Digging up Bones Part 5
[Continued from Part 4]
My dad died—heart attack. My Mom was single for a few
years and she changed. She changed from being a cross between Doris Day and Lucile
Ball into an intelligent woman who could take care of herself very well and was
interesting to talk to. Three year later she married again—to one of the most
boring men I have ever met—an ex-farmer. He and my father had been friends.
They both worked at the same refinery, but there was never anything between him
and my mother before father’s death. The man’s wife died some years before my
dad. It was simply a logical conclusion for the two of them to get together at
their ages, time and place. They got along all right. He was smart about money
and easy going, but I think he drove her crazy. He may have bored her into
Alzheimer’s, or maybe she simply got old. She made to ninety.
When she was alive I was in San Francisco and I didn’t
see her very often, but we were on good terms. When her mental problems started
she was still married, and stayed married until the last three years of her
life. There was no way I could take care of her. The husband’s daughter ran
some kind of home-spun health care service for people like my mom. She was
taken care of . . . and I stayed away. And I stayed away, and I stayed away. She
was in some kind of a health care place for a year or so, confined with some
very crazy people—locked wards. I went to see her there and can still feel the
moment. The wanting to get away, to get out of that place . . . those crazy old
people . . . scary.
And it must have been hell for her, but she was on drugs
and seemed fairly relaxed. She wasn’t
that crazy. I saw her few times. She
always knew who I was. But minutes seemed like hours. I don’t know what the
hell I could have done to make things better except be there and I sure as hell
didn’t want to be there. When she was in perfect health I did not want to be
there. I feel guilty for that. I’m sorry about that. She should have had three
kids. She would have loved it—or a job. Now women have a job and kids. Not easy either way. It’s
understandable a lot of women are starting to stay single.

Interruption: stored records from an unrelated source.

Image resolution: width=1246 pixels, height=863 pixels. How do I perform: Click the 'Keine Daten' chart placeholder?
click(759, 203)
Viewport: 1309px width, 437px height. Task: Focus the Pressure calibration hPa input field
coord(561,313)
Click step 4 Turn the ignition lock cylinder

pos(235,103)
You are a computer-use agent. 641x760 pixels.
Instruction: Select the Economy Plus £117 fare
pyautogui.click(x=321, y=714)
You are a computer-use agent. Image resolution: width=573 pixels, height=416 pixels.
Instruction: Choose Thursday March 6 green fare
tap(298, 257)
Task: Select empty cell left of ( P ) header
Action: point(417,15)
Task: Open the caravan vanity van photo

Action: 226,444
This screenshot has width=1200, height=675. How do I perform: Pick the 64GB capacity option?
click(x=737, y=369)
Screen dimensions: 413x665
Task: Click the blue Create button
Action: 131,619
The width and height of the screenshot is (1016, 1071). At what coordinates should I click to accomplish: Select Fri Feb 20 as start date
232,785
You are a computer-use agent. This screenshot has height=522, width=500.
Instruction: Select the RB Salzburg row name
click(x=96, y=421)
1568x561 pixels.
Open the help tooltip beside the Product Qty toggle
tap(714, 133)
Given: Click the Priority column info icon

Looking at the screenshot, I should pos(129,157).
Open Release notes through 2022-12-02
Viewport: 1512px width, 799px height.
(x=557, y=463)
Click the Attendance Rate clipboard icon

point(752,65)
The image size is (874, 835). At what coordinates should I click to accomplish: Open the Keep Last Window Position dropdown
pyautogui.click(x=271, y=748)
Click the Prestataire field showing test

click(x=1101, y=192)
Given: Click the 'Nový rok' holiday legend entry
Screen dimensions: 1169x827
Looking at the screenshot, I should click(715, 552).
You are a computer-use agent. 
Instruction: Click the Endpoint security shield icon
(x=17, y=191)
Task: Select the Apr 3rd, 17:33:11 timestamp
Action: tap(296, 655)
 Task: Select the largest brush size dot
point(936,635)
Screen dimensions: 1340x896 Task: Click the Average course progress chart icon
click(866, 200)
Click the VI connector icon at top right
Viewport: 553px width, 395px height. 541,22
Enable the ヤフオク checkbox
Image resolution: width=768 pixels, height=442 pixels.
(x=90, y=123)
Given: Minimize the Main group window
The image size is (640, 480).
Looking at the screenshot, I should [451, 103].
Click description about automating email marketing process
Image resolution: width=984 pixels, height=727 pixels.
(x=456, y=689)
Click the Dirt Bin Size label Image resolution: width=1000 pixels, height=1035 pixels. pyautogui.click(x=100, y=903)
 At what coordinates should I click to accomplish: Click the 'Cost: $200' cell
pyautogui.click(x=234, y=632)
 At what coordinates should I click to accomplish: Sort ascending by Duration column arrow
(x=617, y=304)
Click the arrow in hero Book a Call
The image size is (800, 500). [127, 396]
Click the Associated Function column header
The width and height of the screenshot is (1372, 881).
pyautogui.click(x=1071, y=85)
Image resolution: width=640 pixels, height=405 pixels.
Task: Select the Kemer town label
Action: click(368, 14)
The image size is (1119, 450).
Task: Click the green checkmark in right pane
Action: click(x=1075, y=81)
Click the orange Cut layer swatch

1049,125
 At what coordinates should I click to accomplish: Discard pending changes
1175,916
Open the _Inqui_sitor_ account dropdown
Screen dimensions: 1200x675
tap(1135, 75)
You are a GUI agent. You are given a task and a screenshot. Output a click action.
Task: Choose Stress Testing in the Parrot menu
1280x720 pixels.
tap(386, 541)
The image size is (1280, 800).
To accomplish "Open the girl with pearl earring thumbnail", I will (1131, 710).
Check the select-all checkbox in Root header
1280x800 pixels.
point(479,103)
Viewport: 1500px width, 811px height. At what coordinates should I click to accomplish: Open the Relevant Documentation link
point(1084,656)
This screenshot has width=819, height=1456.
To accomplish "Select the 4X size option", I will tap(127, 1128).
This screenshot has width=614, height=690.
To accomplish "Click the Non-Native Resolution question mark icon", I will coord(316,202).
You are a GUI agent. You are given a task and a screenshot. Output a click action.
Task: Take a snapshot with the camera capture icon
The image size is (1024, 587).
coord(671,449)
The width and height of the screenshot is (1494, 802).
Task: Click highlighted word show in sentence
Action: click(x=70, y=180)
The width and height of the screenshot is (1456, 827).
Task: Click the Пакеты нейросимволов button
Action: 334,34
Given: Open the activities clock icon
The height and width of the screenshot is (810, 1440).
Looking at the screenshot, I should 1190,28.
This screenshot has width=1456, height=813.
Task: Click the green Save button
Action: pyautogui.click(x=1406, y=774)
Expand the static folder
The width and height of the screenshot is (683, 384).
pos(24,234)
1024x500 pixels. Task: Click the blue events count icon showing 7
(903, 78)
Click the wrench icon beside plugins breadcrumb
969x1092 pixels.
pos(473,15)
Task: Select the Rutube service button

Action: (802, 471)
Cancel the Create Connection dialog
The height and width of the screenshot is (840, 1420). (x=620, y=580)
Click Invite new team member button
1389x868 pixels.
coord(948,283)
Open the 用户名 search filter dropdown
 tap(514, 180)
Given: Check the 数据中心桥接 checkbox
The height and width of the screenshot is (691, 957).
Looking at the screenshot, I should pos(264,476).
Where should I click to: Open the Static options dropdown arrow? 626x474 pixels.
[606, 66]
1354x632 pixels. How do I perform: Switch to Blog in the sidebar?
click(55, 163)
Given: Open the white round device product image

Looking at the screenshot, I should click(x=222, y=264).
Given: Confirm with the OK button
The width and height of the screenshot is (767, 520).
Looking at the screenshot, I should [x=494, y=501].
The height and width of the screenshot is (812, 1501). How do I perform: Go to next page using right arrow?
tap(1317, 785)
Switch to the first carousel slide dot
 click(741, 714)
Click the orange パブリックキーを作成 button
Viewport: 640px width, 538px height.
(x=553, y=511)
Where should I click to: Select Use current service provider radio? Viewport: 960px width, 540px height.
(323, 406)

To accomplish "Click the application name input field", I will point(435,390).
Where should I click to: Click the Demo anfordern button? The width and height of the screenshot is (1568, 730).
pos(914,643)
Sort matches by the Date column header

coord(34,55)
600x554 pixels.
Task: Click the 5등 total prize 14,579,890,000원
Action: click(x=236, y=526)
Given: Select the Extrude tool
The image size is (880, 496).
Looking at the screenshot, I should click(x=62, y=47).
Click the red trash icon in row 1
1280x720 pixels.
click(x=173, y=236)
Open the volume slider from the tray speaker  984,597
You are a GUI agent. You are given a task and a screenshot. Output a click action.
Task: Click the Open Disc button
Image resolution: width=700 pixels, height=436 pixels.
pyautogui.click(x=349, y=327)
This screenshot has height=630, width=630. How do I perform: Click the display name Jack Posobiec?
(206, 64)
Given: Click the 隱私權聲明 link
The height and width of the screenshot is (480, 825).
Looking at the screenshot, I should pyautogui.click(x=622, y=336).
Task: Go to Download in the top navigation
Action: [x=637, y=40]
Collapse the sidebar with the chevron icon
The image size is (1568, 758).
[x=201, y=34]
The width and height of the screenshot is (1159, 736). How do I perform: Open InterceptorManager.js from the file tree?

Mom was the creative part of me, still is I guess. She’d
wanted me to go to Hollywood, become a set designer. Dad wanted me to be an
engineer. I split the difference and became a contract electrical designer.
Less exciting that Hollywood, but paid better. I didn’t miss any meals. But
what would Hollywood been like? A totally different world. The path not taken. She was rooting for a part of me that I was
not aware of. And I’m sorry. Sorry we hadn’t been closer. Sorry I hadn’t
listened to her more . . . . I was so busy trying to escape her love . . . and
some kind of weird control.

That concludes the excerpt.